Exercise prompt: The reply should hold only the lines below from the one with "Viewport: 400px width, 245px" to the end, each copied exactly.

BEGIN Task data

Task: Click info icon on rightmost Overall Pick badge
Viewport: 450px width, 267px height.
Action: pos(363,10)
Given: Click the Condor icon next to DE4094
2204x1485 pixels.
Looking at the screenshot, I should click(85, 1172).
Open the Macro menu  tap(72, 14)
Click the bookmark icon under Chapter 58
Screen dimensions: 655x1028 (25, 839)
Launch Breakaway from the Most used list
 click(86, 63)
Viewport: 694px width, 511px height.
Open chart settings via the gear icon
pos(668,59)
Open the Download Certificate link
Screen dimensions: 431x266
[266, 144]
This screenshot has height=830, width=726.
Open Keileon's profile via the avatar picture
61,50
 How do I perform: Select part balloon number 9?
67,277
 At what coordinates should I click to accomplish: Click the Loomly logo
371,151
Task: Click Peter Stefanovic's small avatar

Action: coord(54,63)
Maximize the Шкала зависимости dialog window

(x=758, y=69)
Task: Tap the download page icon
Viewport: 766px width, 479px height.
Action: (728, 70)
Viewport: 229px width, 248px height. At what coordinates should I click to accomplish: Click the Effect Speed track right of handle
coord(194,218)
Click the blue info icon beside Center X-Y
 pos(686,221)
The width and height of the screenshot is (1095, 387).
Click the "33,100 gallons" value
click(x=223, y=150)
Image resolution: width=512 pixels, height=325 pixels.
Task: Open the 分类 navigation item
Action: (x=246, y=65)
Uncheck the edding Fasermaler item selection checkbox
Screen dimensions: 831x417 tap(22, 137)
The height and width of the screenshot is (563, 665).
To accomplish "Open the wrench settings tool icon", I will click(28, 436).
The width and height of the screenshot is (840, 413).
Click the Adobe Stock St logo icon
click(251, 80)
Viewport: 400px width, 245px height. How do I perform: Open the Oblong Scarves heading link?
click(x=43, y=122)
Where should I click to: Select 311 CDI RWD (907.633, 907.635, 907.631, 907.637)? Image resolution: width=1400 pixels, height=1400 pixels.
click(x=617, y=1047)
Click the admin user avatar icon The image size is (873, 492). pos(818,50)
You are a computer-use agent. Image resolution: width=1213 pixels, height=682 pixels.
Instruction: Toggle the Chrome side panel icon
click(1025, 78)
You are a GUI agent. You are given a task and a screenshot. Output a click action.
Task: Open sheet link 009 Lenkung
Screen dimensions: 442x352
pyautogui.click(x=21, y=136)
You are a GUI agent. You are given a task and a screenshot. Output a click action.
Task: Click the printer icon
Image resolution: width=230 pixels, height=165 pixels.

END Task data

Expected answer:
Viewport: 400px width, 245px height. How do I perform: Open the Oblong Scarves heading link?
click(x=43, y=122)
Where should I click to: Select 311 CDI RWD (907.633, 907.635, 907.631, 907.637)? Image resolution: width=1400 pixels, height=1400 pixels.
click(x=617, y=1047)
Click the admin user avatar icon The image size is (873, 492). pos(818,50)
You are a computer-use agent. Image resolution: width=1213 pixels, height=682 pixels.
Instruction: Toggle the Chrome side panel icon
click(1025, 78)
You are a GUI agent. You are given a task and a screenshot. Output a click action.
Task: Open sheet link 009 Lenkung
Screen dimensions: 442x352
pyautogui.click(x=21, y=136)
You are a GUI agent. You are given a task and a screenshot. Output a click action.
Task: Click the printer icon
Image resolution: width=230 pixels, height=165 pixels.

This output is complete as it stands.